_TEXTE FOURNI_

· · ·

La partie supérieure de la construction est faite en briques cuites.

L’ensemble de l’édifice émergeant du milieu de maisons basses et insignifiantes produit un effet grandiose, auquel les éraflures nombreuses dont souffre l’enduit de chaux portent seulement quelque préjudice. De trois sphères creuses juxtaposées sort une grande lance de cuivre jaune qui, s’élevant sur le sommet de la coupole, est visible déjà à une grande distance. La lance a suggéré aux mécontents la remarque suivante que le Mahdi, n’ayant pu accomplir ses desseins serait aussi disposé à entrer en guerre avec le ciel.

Le mausolée est entouré d’une barrière de bois brut, destinée à tenir les pèlerins éloignés de l’édifice.

A une distance d’environ vingt pas, on a creusé dans la terre des réservoirs aux parois murées, utilisés par les cohortes des croyants pour leurs ablutions.

Le Tombeau du Mahdi.

L’intérieur de la coupole est peint en blanc. Au milieu est suspendu à une longue chaîne en fer le lustre en verre qui ornait jadis le palais du gouverneur général. Aux parois sont fixés des candélabres dorés, butin enlevé aux maisons riches. A sa gauche le visiteur a le tombeau du Mahdi, édifié par l’habile menuisier Hamouda, échappé de l’arsenal de Khartoum, lors du massacre. Surmonté de nombreuses tourelles et de motifs variés, richement peints, ce tombeau pourrait passer pour le modèle d’une petite maison de campagne d’origine exotique; il est, sur l’ordre du calife, toujours recouvert d’un drap noir.

Des tentures, des rideaux de couleur sombre ne laissent pénétrer que discrètement la lumière à l’intérieur et l’impression de gravité et de grandeur même qui se dégage de l’ensemble n’est troublée que par l’effet produit par le contraste des couleurs.

· · ·

_ENTRÉES DE DONNÉES_
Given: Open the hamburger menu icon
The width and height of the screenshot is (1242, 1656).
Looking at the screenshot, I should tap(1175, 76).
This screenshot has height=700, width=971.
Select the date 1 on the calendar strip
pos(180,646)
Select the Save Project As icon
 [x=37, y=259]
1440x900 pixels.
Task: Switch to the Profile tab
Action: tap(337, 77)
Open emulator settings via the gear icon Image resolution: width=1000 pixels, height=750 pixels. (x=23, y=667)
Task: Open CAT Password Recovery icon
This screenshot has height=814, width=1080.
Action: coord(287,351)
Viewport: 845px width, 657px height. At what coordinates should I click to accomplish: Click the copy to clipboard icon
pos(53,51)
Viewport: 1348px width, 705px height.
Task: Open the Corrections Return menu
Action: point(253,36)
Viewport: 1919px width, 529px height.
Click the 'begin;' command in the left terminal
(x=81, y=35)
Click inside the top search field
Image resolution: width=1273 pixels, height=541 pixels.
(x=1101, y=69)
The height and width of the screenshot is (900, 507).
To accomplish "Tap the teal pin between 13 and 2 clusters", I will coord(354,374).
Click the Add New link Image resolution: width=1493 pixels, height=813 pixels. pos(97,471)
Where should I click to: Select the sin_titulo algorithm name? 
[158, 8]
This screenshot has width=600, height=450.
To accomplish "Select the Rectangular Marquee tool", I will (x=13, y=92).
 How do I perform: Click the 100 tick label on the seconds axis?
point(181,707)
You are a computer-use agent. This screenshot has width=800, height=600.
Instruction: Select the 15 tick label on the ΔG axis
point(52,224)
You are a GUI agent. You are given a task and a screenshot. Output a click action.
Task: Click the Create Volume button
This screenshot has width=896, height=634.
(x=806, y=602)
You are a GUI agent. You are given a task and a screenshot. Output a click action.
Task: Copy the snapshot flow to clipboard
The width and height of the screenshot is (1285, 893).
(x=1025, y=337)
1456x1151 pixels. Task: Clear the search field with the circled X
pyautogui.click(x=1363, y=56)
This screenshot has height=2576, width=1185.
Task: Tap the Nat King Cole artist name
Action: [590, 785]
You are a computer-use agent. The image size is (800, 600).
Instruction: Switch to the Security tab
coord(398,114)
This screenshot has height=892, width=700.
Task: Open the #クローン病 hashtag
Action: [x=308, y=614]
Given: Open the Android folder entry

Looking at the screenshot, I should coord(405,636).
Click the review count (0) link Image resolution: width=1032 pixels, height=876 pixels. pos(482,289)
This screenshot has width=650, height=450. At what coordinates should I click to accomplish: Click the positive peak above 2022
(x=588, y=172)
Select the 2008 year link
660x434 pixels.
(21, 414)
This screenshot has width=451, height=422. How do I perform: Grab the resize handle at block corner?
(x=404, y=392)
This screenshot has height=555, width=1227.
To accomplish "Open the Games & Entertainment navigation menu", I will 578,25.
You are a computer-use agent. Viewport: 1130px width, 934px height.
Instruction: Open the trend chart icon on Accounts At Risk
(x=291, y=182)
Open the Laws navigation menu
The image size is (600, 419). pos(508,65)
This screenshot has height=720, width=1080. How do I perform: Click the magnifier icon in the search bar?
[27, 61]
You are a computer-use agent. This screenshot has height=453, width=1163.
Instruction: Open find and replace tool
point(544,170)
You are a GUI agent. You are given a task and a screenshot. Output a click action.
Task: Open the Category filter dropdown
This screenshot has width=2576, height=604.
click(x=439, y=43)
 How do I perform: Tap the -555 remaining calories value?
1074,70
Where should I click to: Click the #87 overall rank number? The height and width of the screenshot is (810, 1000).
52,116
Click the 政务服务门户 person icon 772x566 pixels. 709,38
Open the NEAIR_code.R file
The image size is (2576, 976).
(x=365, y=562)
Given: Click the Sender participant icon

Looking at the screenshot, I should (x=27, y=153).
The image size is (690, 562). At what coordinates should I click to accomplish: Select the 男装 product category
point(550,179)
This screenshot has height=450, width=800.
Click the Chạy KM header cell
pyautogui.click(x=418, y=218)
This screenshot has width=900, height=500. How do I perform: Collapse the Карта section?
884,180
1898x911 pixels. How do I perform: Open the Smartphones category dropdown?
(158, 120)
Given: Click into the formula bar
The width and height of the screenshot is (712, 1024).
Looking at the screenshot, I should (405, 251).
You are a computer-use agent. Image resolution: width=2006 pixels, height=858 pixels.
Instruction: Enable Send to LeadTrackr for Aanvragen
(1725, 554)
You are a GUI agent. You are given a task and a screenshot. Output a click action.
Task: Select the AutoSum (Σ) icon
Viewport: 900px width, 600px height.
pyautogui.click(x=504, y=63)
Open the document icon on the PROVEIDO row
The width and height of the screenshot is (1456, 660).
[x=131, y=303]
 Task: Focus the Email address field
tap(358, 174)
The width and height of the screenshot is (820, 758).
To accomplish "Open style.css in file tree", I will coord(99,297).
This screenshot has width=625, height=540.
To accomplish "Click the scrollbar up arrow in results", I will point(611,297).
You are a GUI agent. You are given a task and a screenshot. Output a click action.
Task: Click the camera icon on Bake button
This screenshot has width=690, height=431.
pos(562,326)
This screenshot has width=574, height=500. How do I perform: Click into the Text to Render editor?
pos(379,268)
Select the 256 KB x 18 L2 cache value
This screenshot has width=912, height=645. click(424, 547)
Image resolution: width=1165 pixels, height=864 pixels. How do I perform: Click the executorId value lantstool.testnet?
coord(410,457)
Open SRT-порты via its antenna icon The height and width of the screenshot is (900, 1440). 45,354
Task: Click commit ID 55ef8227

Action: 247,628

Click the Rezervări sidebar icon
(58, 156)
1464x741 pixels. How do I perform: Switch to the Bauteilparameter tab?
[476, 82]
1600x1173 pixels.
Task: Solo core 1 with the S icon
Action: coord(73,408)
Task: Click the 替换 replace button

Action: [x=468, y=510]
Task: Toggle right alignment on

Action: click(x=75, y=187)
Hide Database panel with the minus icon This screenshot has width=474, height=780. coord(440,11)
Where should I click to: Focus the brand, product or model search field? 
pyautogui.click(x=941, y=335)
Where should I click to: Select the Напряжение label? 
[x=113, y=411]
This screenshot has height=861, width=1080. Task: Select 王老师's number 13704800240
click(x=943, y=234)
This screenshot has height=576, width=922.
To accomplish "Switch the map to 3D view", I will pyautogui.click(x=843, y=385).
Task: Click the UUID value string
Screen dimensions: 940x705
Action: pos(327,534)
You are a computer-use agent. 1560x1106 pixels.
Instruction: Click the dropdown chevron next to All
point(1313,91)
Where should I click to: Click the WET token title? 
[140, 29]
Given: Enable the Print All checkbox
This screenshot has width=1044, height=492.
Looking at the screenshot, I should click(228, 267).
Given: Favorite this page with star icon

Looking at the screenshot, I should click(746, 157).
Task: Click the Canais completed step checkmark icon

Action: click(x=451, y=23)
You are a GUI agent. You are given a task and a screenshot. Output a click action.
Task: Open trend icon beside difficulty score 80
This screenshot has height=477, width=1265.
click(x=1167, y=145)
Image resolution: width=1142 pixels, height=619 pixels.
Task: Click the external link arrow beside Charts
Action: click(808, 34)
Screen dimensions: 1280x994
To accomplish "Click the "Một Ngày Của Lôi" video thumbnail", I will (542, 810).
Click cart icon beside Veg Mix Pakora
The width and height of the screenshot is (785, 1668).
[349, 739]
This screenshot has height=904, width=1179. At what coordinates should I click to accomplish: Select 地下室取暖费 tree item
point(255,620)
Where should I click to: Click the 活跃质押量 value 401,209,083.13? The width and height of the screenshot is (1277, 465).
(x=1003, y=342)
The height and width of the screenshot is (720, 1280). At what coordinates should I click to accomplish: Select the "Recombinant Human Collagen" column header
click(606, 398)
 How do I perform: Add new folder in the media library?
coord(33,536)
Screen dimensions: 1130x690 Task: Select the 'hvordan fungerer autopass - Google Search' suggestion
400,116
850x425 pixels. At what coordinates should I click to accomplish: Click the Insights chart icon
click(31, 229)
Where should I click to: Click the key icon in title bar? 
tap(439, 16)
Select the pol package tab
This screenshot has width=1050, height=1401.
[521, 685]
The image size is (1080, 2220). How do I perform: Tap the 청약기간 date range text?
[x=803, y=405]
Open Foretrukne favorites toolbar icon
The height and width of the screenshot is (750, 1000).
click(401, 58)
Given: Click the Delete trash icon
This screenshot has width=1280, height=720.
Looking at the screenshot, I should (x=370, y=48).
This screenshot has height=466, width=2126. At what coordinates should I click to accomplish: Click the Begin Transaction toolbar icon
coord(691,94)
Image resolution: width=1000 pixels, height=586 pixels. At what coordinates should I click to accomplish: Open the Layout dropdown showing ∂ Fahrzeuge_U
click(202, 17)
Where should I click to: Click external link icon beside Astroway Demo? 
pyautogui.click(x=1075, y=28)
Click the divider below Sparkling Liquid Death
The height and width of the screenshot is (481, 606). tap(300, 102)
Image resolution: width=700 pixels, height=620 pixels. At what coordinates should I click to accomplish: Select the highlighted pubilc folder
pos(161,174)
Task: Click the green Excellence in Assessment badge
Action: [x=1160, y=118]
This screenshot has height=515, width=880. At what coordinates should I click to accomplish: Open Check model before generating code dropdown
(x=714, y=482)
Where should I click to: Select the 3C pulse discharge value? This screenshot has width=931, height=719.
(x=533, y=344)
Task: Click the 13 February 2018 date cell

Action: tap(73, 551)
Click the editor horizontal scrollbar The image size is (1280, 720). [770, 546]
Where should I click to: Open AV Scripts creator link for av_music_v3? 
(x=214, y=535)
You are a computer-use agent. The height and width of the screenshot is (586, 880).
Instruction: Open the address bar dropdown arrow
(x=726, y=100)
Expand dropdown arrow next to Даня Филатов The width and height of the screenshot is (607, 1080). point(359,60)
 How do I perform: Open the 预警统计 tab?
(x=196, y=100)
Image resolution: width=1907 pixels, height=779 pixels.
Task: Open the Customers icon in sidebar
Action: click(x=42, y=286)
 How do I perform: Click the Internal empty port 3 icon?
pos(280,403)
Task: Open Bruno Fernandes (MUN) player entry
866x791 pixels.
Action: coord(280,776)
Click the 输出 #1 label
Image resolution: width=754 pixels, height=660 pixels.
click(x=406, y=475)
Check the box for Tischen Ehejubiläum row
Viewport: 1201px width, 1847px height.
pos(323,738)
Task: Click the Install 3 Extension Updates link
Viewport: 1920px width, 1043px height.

· · ·

_À FAIRE_
1 – D'après le texte sur le tombeau du Mahdi, qui a édifié ce tombeau ?
2 – Prolongez le texte sur le tombeau du Mahdi à partir de sa dernière phrase.

_RÉPONSES PAR ITEM_
1 – L'habile menuisier Hamouda, échappé de l'arsenal de Khartoum lors du massacre.

2 –
L’intérieur du mausolée qui reste frais, même par les plus fortes chaleurs, ne peut être visité que moyennant la permission spéciale du calife. Lui-même s’y rend maintes fois pour se livrer à ses pensées et songer aux jours passés.

Ses visites au tombeau sont devenues plus rares depuis l’exécution des parents du Mahdi, ce qui a fait supposer qu’il redoutait de se trouver aux côtés de son ancien maître, le chef de la famille de ceux dont il avait fait répandre le sang.

Le mausolée est entièrement entouré d’un mur en pierres dont les portes pratiquées au midi et à l’ouest sont ouvertes tous les vendredis, depuis un an, pour laisser entrer les pèlerins. Comme tout sujet du calife est en quelque sorte tenu de visiter, ce jour-là, le monument afin de prier pour le défunt et demander sa protection, il arrive que chaque vendredi plusieurs milliers d’individus passent par là, se tiennent debout, les mains levées, tout autour du monument, pour implorer en apparence l’appui du Tout-Puissant par l’intermédiaire du saint dont les os reposent ici, tandis qu’en réalité ils ne murmurent souvent que des imprécations et des blasphèmes contre le mort et ses successeurs plus détestés encore, puisque par leurs mensonges et leur mauvaise foi ils sont les auteurs de la misère présente.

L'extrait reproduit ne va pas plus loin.